**Information provided**
************

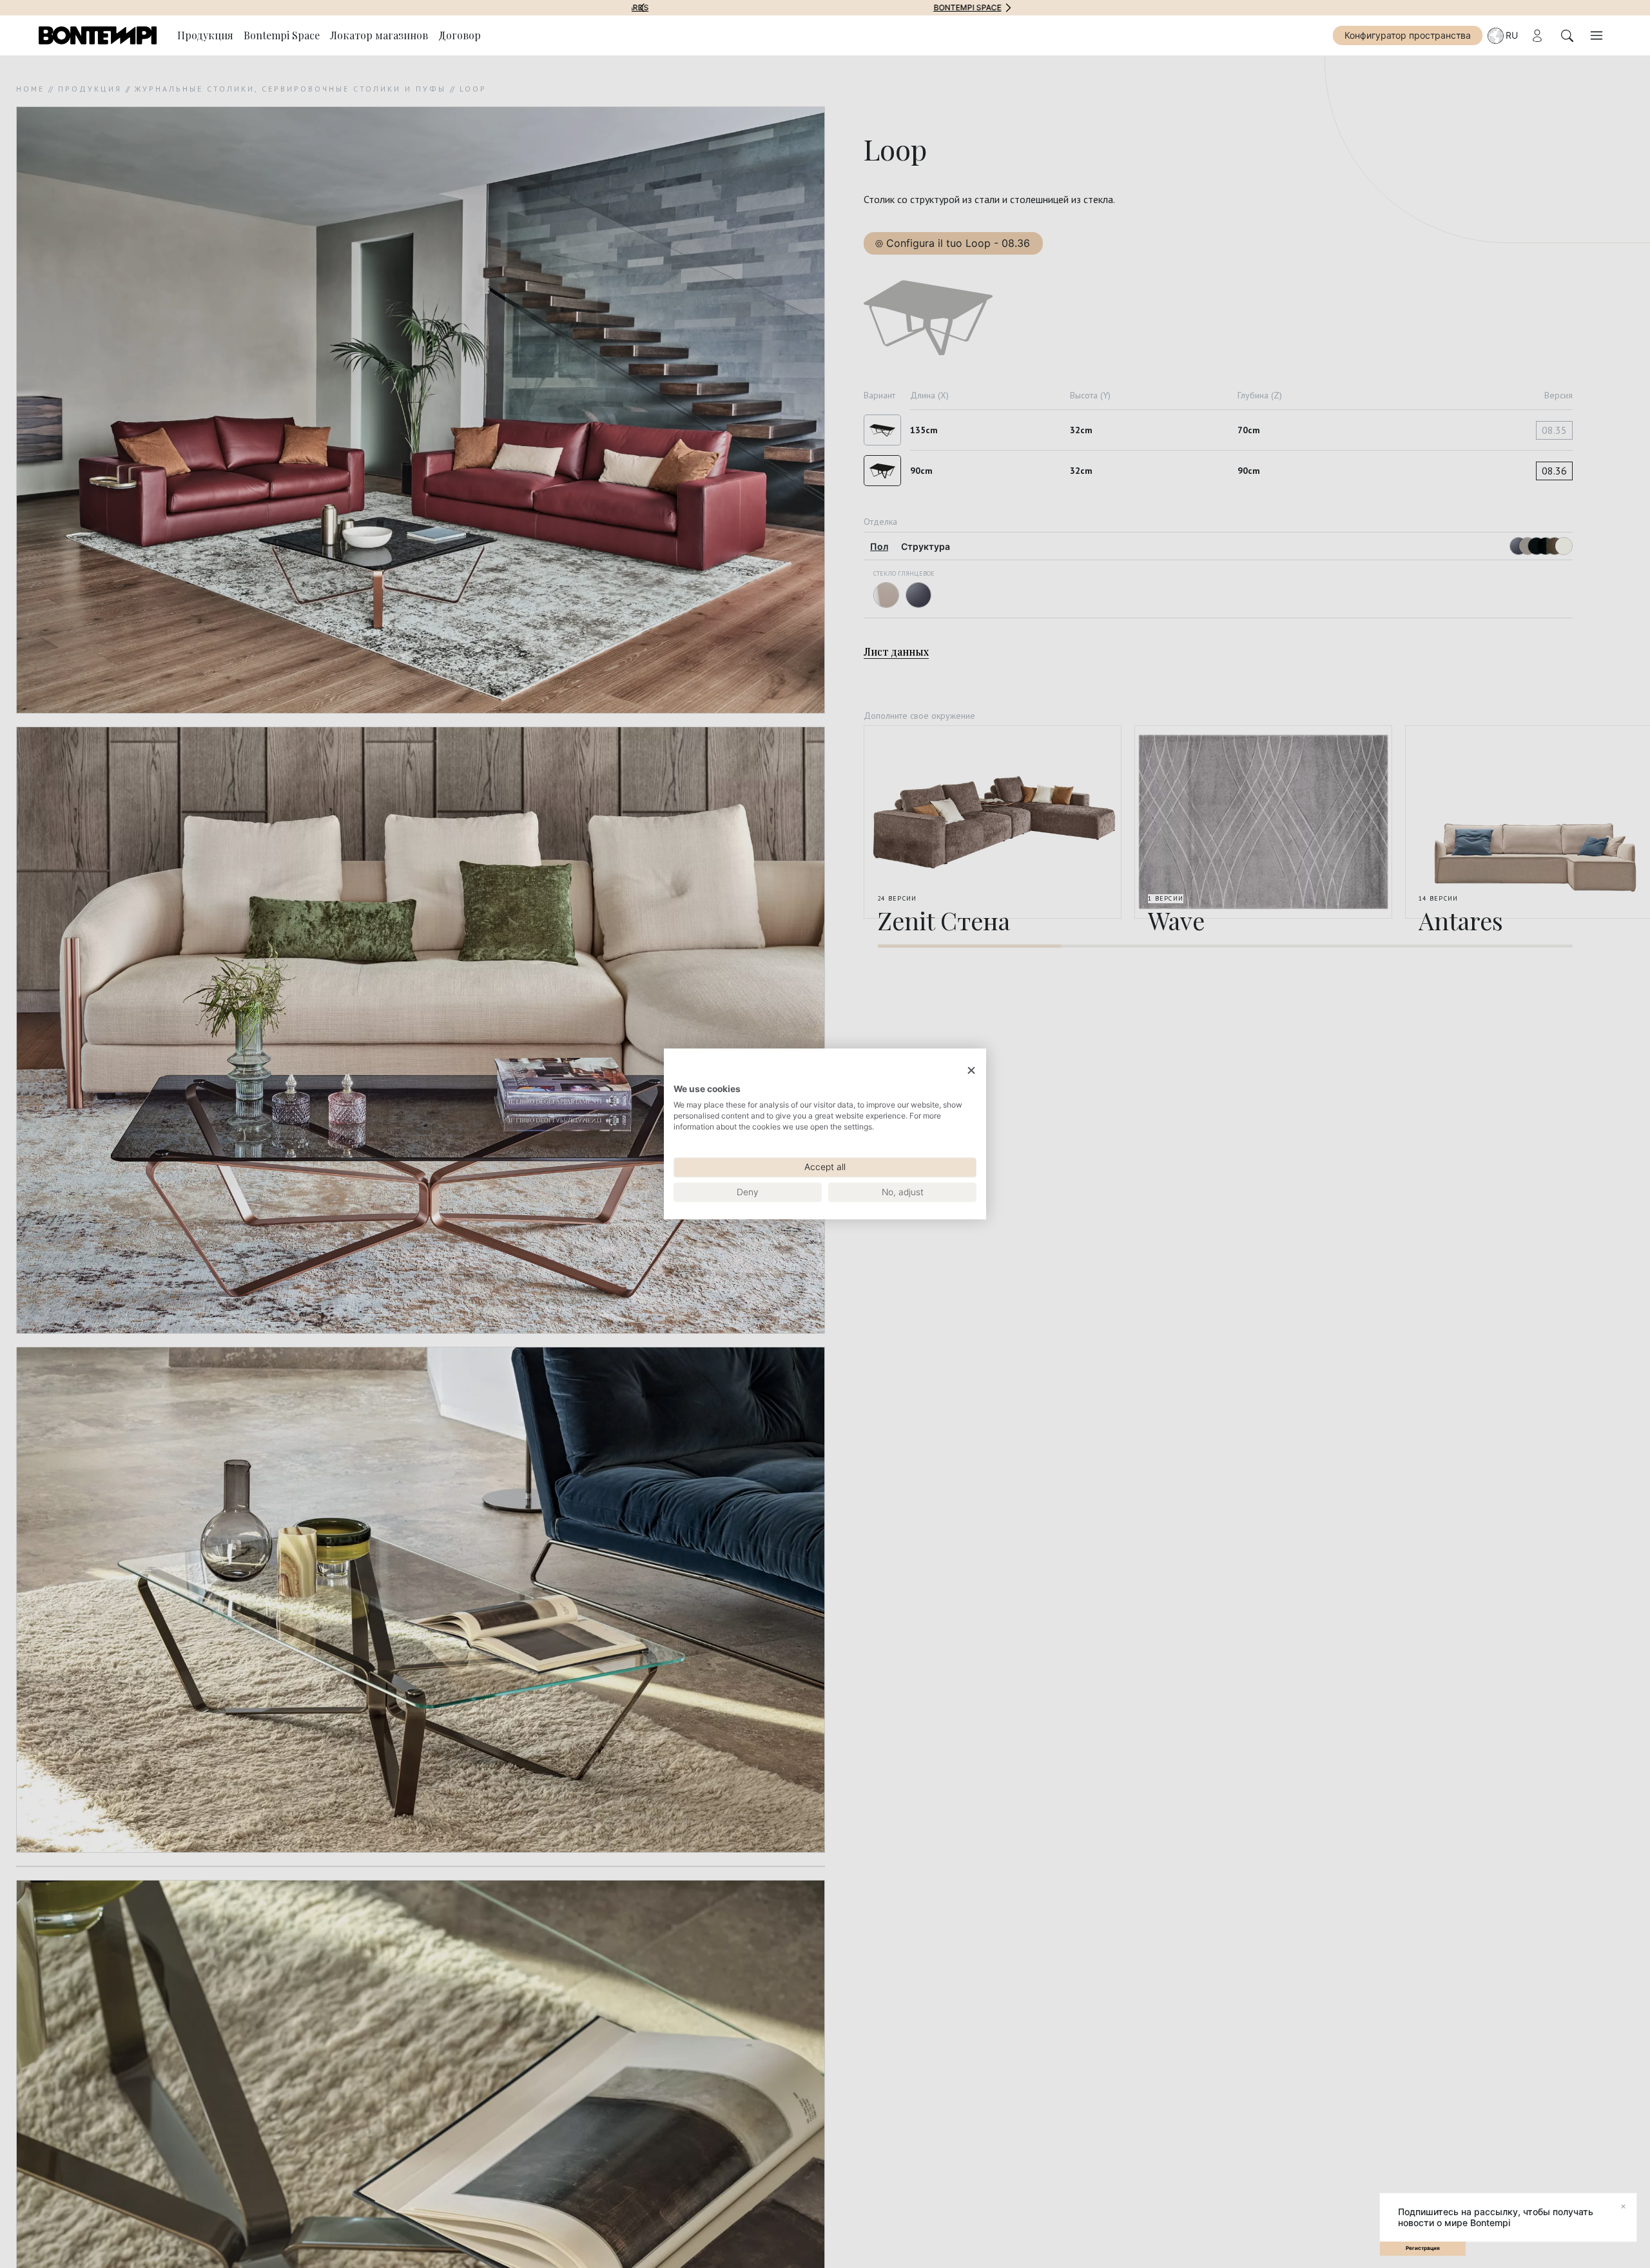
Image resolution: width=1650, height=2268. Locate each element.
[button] (642, 7)
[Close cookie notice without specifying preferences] (971, 1070)
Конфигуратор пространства (1407, 35)
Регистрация (1423, 2248)
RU (1512, 35)
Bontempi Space (825, 7)
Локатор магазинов (379, 35)
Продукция (205, 35)
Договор (459, 35)
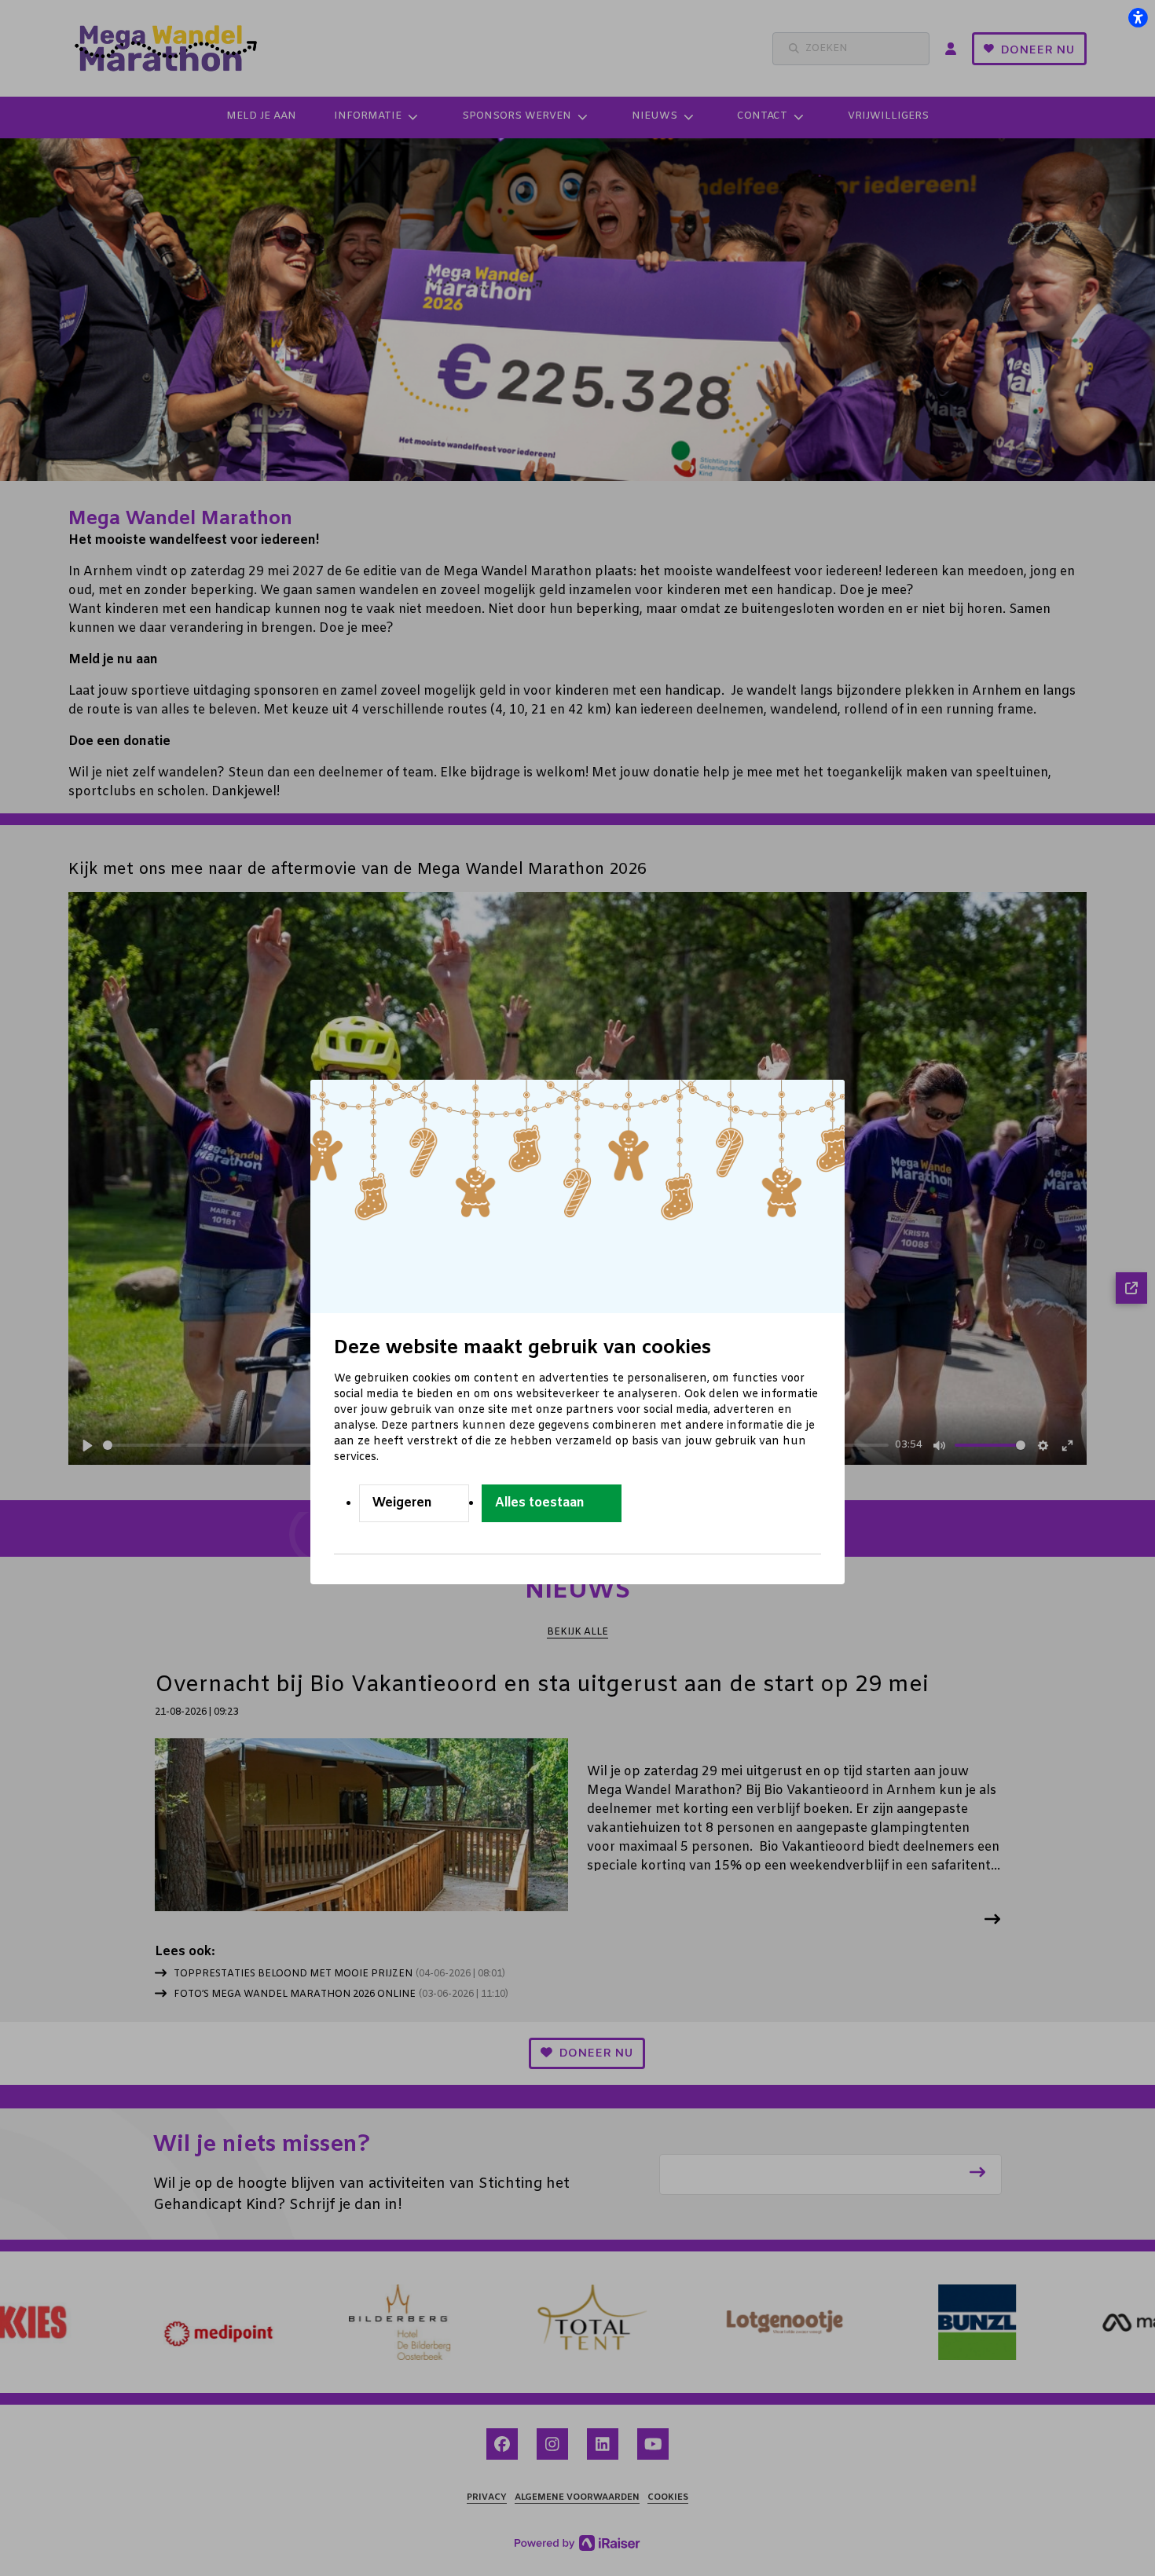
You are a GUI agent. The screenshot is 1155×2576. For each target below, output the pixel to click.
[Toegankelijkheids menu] (1137, 17)
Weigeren (402, 1503)
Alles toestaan (540, 1503)
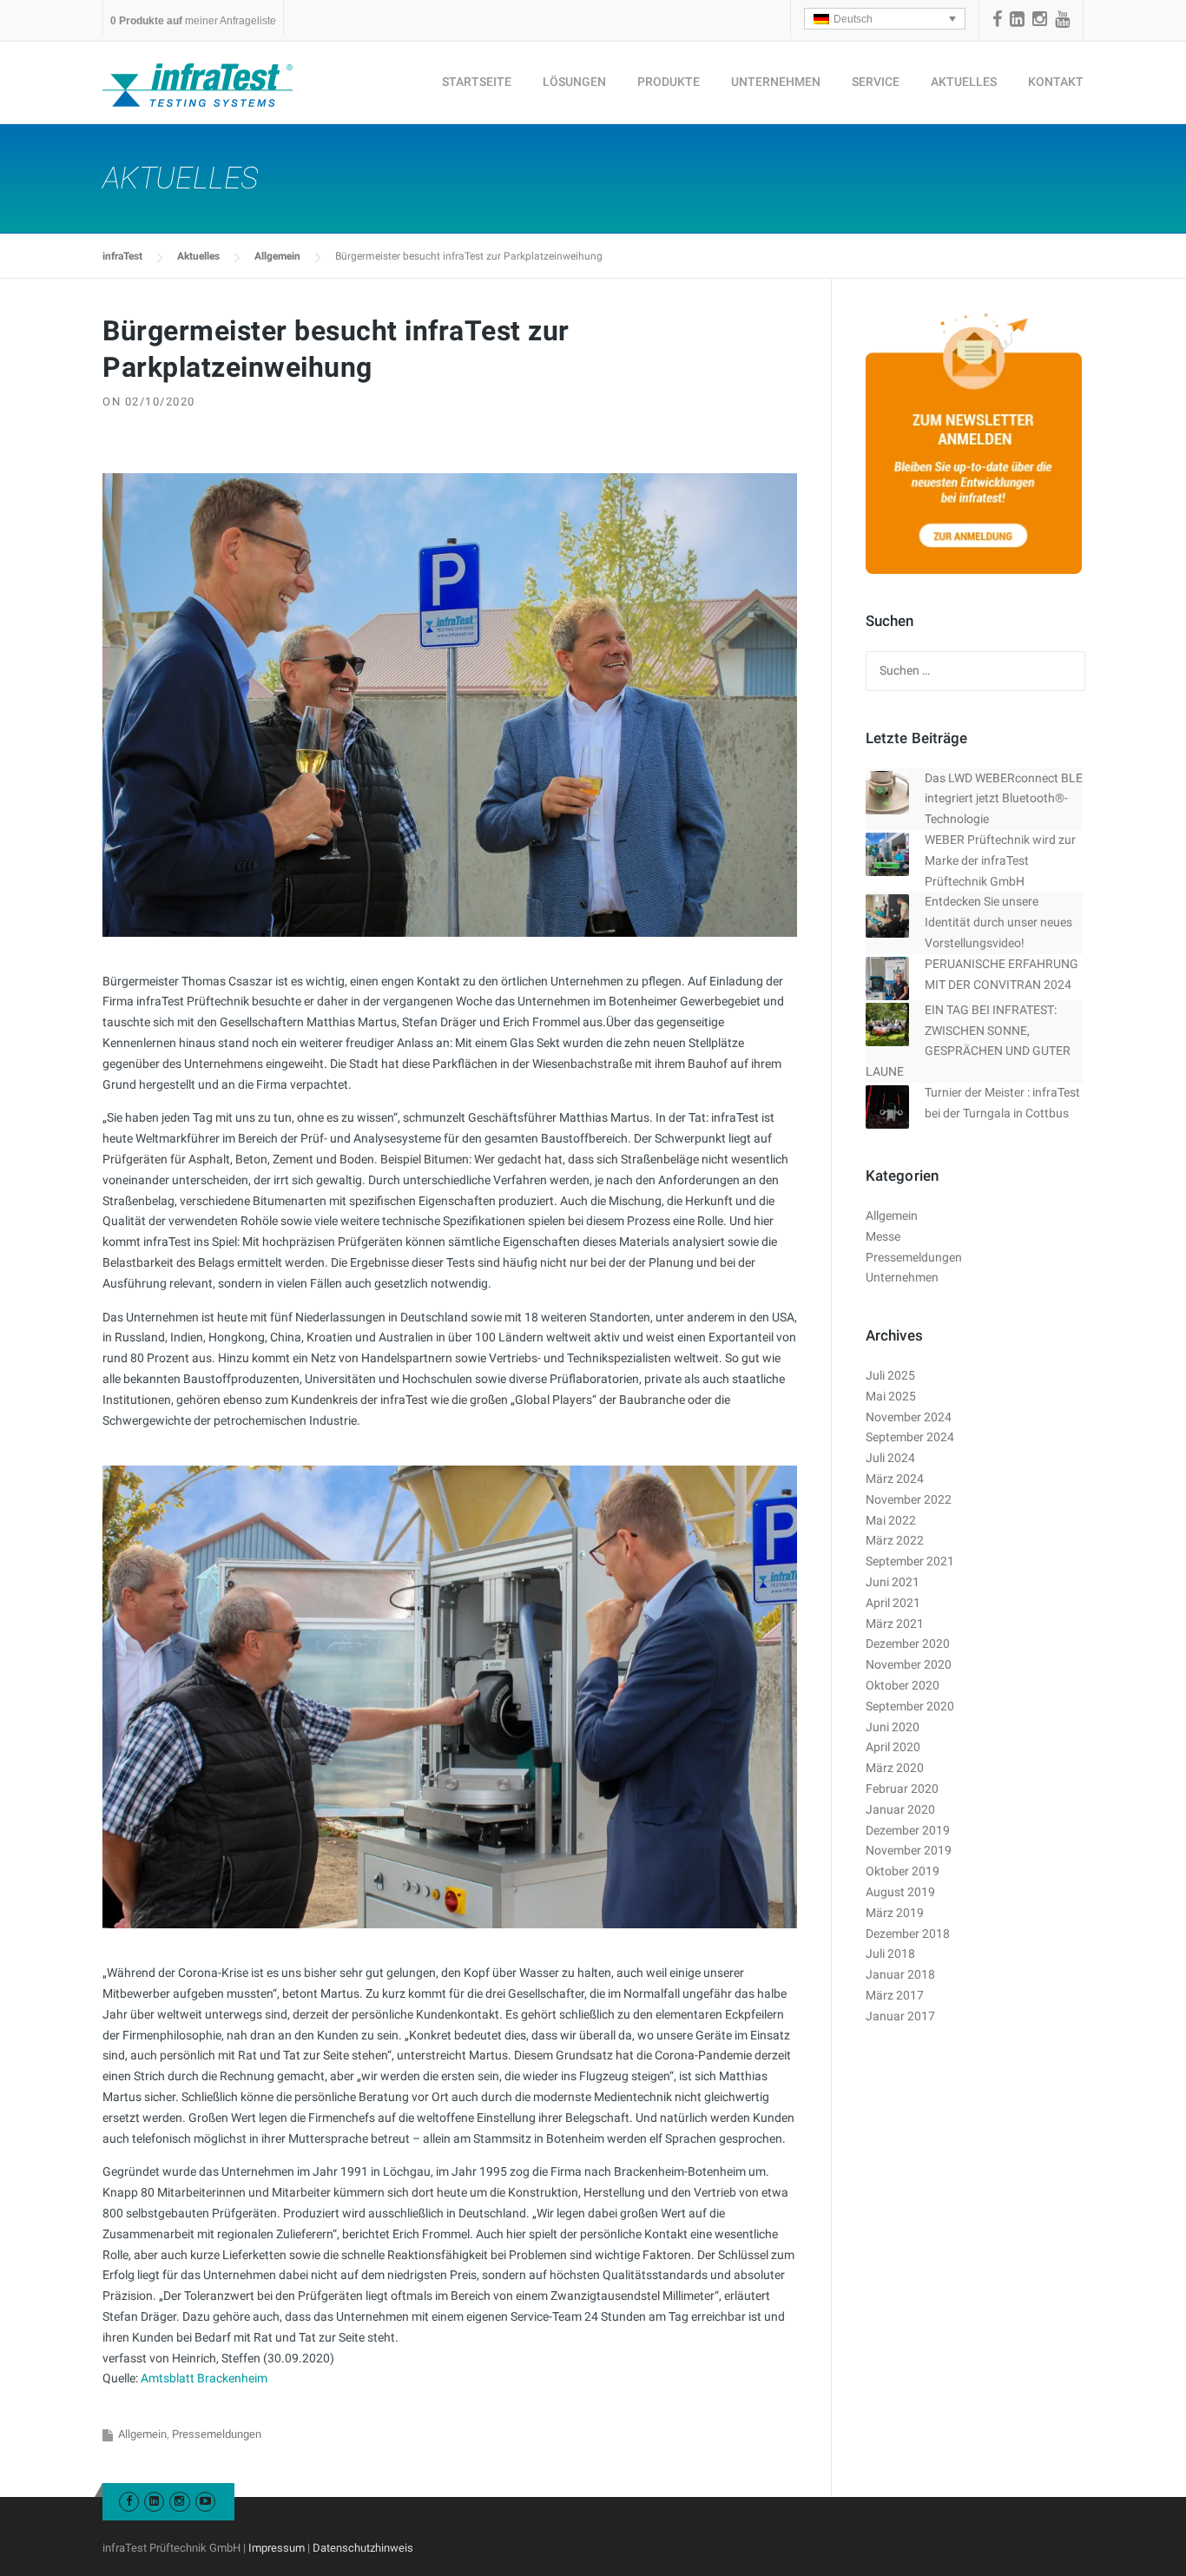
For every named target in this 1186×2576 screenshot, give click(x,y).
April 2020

************

**Task prompt**
Copying starts at the line containing "You are a GUI" and ends at the last line of the material above; repeat only those lines exactly and omit the pictures.

**Solution to this task**
You are a GUI agent. The screenshot is 1155×2576. For each target below, output the pixel to click.
[Toegankelijkheids menu] (1137, 17)
Weigeren (402, 1503)
Alles toestaan (540, 1503)
For every named target in this 1186×2576 screenshot, give click(x,y).
April 2020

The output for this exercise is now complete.